Reproduce precisely the lines of the listing below, starting with the line that contains "The image size is (1048, 517)." and stopping after the line that contains "Task: Open manager MST HARIS_7's profile"; include nothing else.

• Dataset:
########################################

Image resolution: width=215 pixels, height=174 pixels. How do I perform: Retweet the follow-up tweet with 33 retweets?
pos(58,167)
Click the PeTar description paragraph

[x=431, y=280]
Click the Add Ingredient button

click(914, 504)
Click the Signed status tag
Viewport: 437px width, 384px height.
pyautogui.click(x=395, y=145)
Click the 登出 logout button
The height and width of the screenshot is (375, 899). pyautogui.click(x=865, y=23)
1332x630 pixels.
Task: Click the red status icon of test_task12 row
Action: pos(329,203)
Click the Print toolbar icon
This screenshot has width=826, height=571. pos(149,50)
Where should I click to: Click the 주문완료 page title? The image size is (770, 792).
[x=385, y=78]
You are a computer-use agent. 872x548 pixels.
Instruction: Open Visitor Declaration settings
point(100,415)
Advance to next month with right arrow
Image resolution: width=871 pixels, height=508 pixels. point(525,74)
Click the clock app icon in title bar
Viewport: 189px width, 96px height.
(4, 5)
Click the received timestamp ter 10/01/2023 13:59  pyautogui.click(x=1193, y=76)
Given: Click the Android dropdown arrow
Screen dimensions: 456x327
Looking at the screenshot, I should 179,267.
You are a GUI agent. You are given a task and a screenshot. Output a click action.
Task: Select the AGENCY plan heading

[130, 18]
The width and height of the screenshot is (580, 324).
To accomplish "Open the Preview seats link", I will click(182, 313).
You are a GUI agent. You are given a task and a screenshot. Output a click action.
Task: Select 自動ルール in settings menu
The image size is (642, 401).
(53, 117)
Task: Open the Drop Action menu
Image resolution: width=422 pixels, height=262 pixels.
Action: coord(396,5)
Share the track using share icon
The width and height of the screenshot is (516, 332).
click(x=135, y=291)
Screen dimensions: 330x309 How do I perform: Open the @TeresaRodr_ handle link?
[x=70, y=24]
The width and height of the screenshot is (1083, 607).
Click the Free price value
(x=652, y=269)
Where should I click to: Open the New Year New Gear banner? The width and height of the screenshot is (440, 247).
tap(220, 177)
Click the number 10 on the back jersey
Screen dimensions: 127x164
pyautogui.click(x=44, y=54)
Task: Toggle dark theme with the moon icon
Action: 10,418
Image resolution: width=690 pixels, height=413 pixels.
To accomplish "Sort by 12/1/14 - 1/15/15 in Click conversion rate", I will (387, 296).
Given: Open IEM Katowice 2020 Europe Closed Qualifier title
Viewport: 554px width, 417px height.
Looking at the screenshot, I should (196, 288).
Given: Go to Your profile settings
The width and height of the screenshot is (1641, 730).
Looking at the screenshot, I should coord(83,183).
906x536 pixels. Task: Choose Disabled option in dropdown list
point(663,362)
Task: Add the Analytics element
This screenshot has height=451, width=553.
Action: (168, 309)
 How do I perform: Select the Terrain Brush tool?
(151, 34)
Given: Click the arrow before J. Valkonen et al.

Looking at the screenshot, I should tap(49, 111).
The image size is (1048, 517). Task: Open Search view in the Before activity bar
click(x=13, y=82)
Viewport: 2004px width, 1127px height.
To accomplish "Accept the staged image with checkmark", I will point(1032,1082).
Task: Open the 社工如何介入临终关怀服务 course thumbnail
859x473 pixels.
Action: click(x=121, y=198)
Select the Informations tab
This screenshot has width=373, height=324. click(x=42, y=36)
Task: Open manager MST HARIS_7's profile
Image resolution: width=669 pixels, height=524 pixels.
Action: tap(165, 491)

########################################

• Written solution:
The image size is (1048, 517). Task: Open Search view in the Before activity bar
click(x=13, y=82)
Viewport: 2004px width, 1127px height.
To accomplish "Accept the staged image with checkmark", I will point(1032,1082).
Task: Open the 社工如何介入临终关怀服务 course thumbnail
859x473 pixels.
Action: click(x=121, y=198)
Select the Informations tab
This screenshot has width=373, height=324. click(x=42, y=36)
Task: Open manager MST HARIS_7's profile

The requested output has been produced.